Task statement
Pick out every line in the records that contains the word "perform" and copy those lines. Letter case matters.

Stored data entries
════════════════

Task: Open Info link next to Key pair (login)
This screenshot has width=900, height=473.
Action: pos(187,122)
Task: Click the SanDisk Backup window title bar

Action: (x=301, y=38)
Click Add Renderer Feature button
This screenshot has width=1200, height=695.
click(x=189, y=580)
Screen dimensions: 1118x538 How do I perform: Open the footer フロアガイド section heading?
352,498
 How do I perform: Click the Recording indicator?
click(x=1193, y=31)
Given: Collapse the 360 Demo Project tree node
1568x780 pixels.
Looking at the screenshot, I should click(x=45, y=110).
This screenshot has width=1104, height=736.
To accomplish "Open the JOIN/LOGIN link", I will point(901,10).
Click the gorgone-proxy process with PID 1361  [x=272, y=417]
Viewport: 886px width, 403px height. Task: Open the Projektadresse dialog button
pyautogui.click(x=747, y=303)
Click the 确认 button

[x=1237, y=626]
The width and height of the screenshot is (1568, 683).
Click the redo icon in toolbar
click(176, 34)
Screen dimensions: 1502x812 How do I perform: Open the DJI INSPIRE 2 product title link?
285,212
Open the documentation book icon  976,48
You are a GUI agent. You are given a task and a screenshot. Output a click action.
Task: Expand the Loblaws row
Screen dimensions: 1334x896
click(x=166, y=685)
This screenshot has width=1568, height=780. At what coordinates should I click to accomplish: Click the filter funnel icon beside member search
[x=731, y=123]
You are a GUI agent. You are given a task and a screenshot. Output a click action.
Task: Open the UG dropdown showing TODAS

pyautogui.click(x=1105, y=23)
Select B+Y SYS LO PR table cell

════════════════

In response
Screen dimensions: 1118x538 How do I perform: Open the footer フロアガイド section heading?
 How do I perform: Click the Recording indicator?
Screen dimensions: 1502x812 How do I perform: Open the DJI INSPIRE 2 product title link?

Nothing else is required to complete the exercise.